Required action: All of the records below must be reproduced exactly, minus any pictures.

** Opening Working data block **

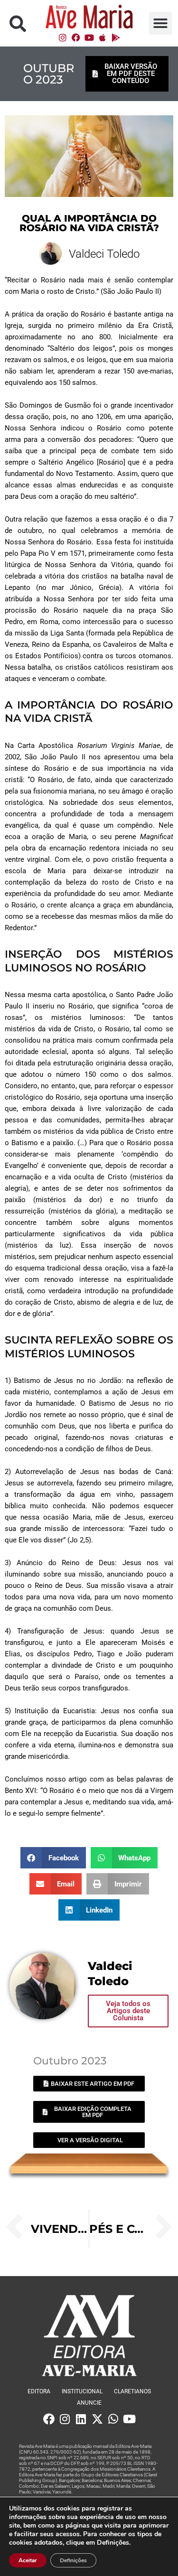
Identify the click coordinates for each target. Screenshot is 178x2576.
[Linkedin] (81, 2419)
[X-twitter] (97, 2419)
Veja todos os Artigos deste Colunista (128, 2010)
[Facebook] (76, 37)
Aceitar (28, 2560)
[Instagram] (62, 37)
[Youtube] (89, 37)
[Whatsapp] (113, 2419)
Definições (73, 2560)
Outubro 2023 (48, 73)
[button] (17, 23)
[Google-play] (116, 37)
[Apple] (102, 37)
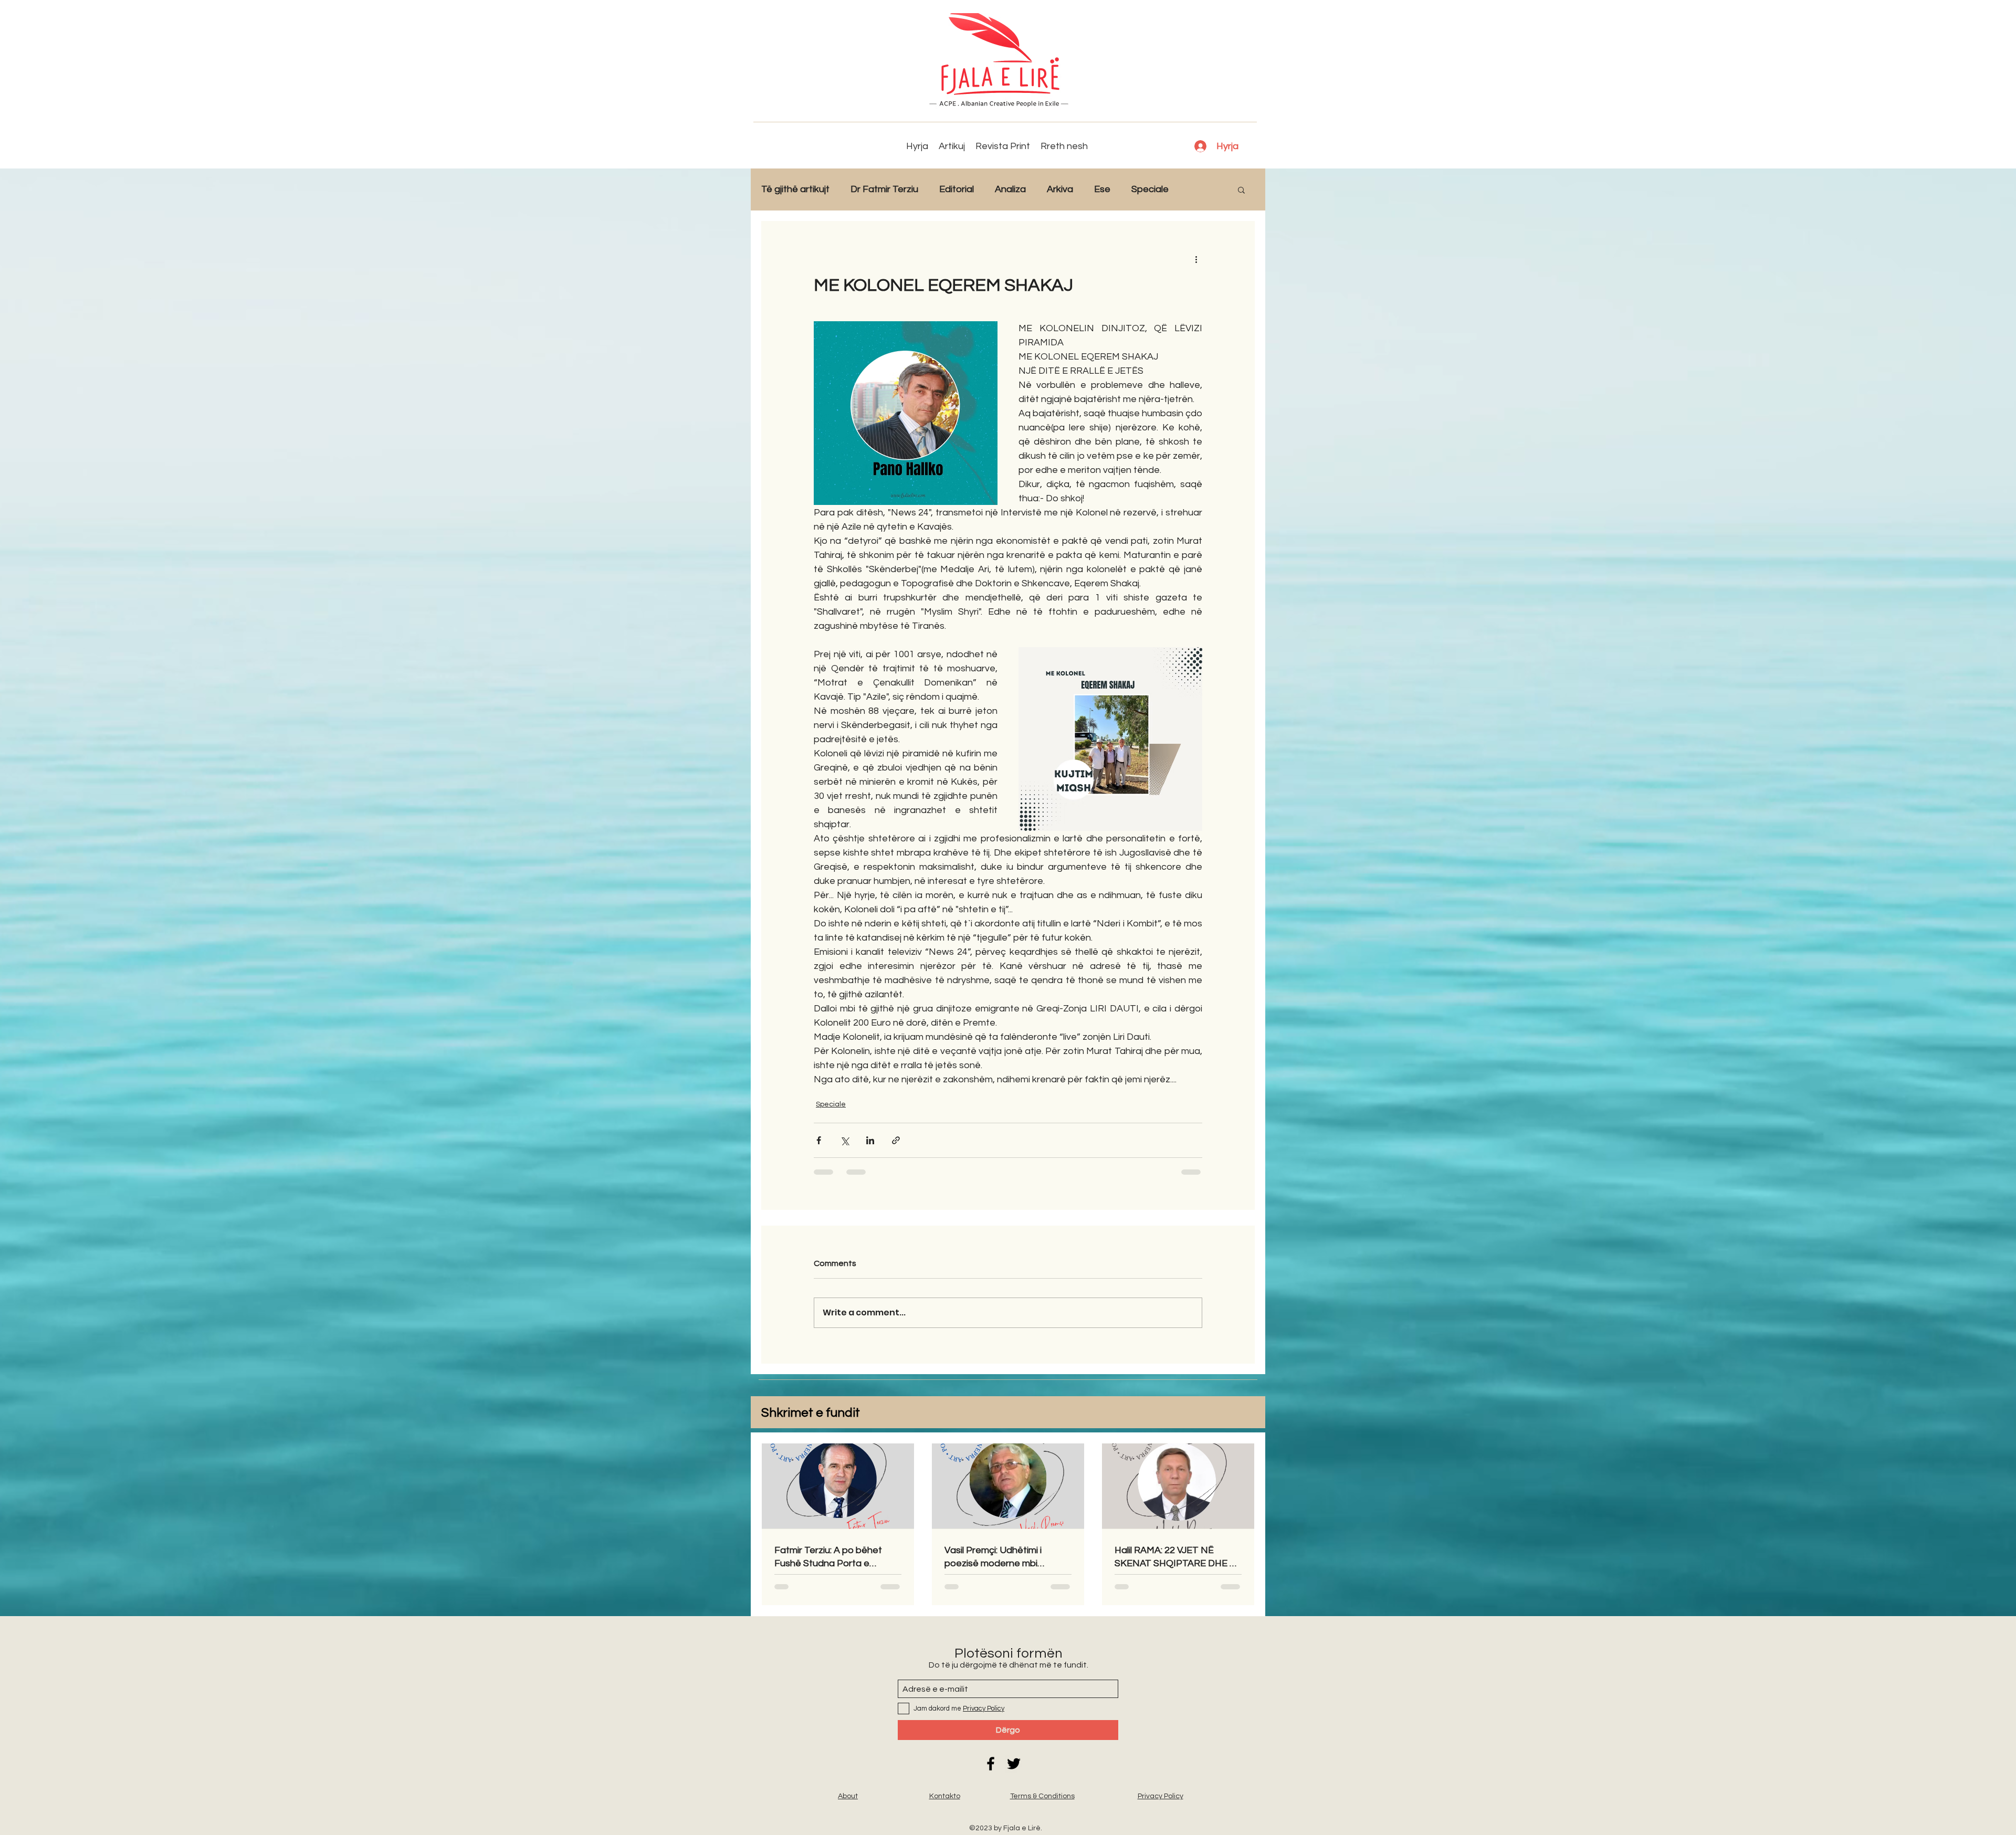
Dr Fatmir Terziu (884, 189)
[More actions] (1196, 258)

** Closing Working data block **

Written solution:
Identify the click coordinates for each target. Screenshot is 178x2576.
[Linkedin] (81, 2419)
[X-twitter] (97, 2419)
Veja todos os Artigos deste Colunista (128, 2010)
[Facebook] (76, 37)
Aceitar (28, 2560)
[Instagram] (62, 37)
[Youtube] (89, 37)
[Whatsapp] (113, 2419)
Definições (73, 2560)
Outubro 2023 (48, 73)
[button] (17, 23)
[Google-play] (116, 37)
[Apple] (102, 37)
Dr Fatmir Terziu (884, 189)
[More actions] (1196, 258)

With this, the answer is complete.